◆ Task description
For the word "resolution", return each line of the data in which it occurs.

╔══

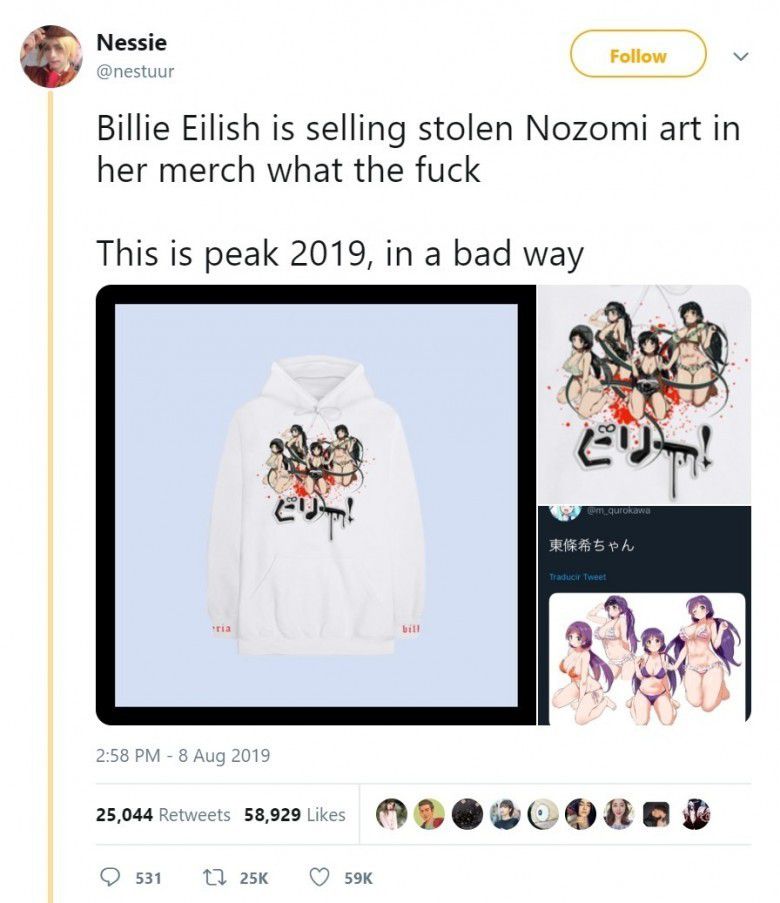Open the close-up hoodie print image
The image size is (780, 903).
click(x=644, y=394)
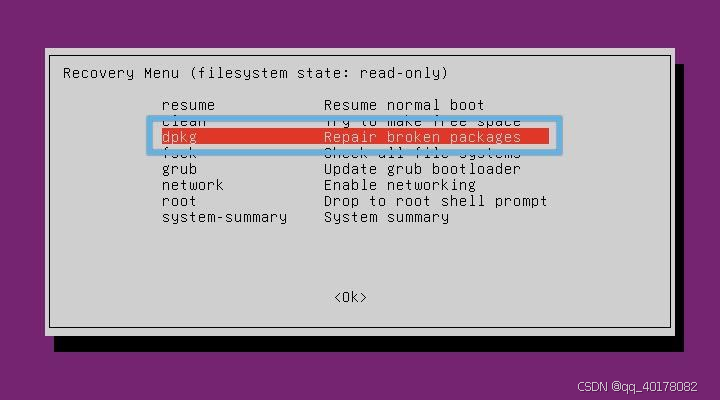720x400 pixels.
Task: Click the Recovery Menu title text
Action: [x=255, y=73]
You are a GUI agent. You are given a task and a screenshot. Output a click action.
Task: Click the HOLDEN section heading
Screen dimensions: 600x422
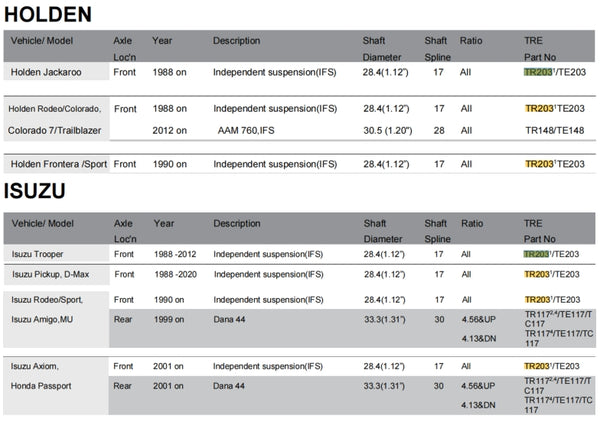pyautogui.click(x=49, y=14)
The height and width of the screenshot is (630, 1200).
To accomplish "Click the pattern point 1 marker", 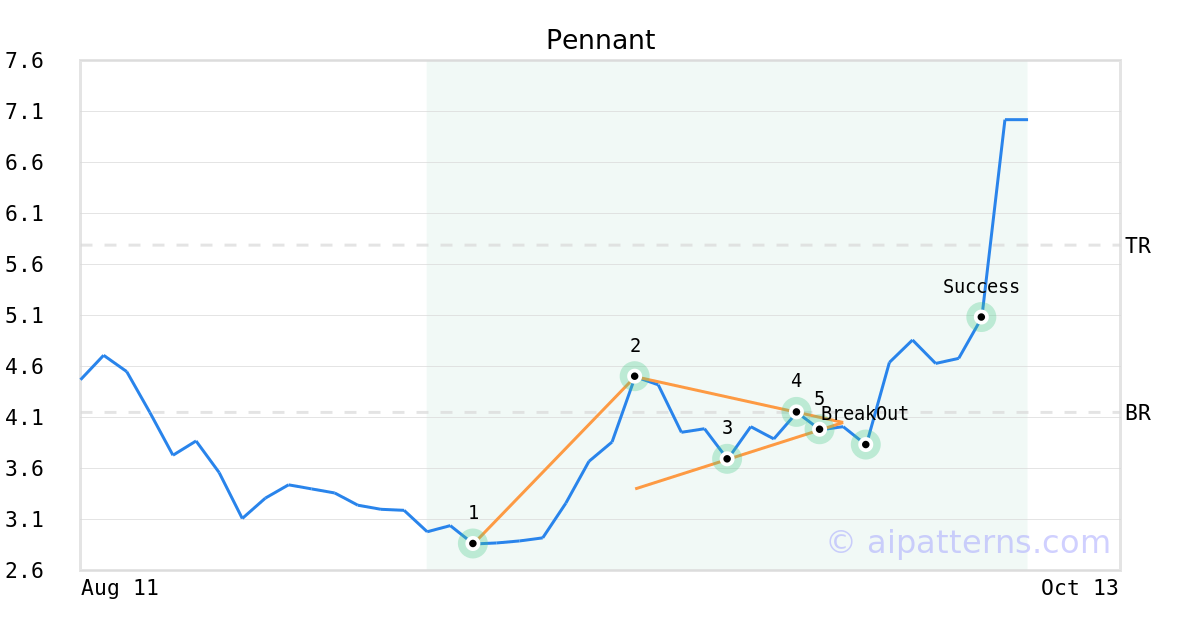I will tap(473, 544).
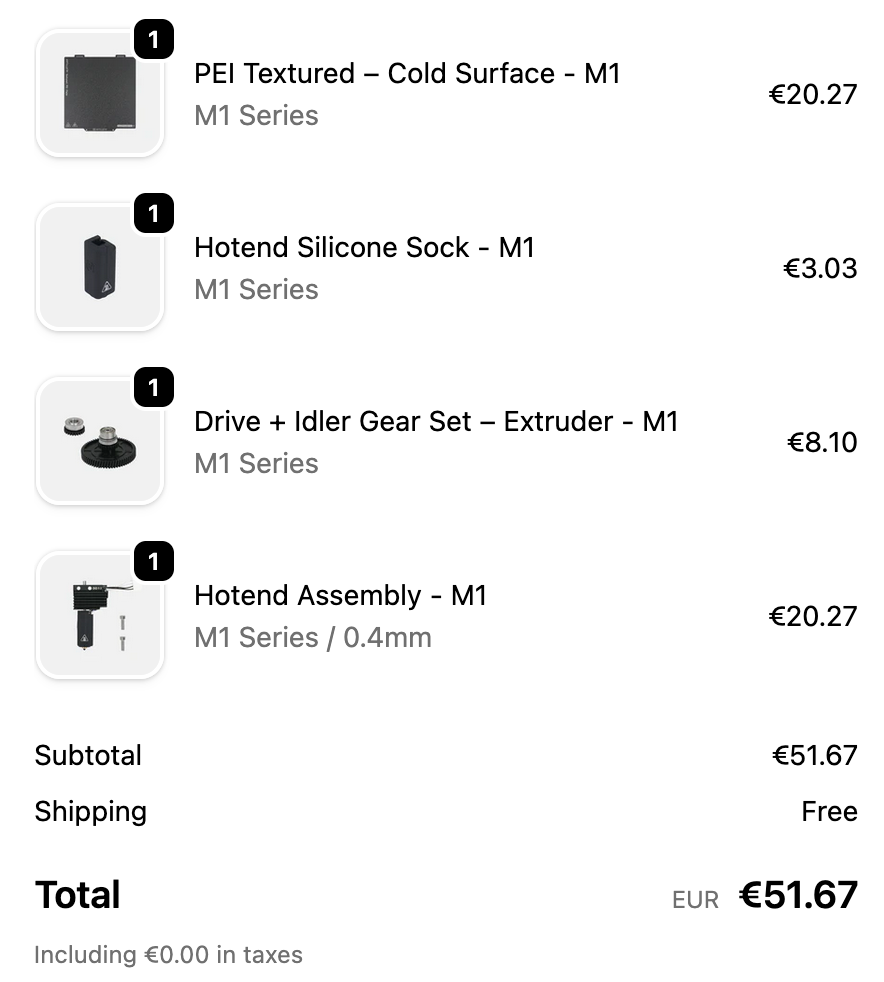Click quantity badge on PEI Textured plate
Viewport: 884px width, 982px height.
point(153,40)
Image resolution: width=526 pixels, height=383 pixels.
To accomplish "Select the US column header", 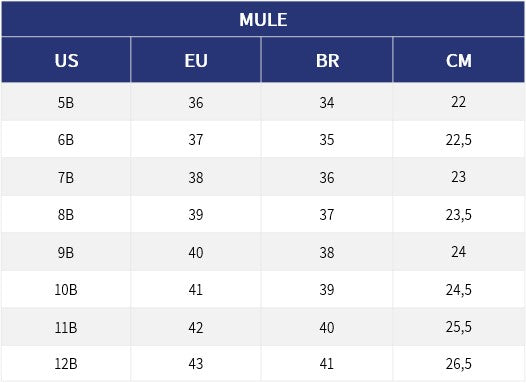I will (x=66, y=61).
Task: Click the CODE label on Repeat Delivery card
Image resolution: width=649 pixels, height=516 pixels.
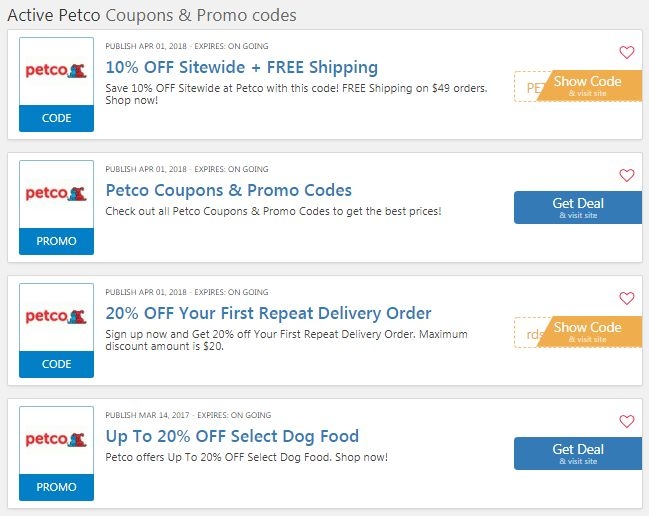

╚══

◆ Finished exercise
Image resolution: width=526 pixels, height=383 pixels.
Image resolution: width=649 pixels, height=516 pixels.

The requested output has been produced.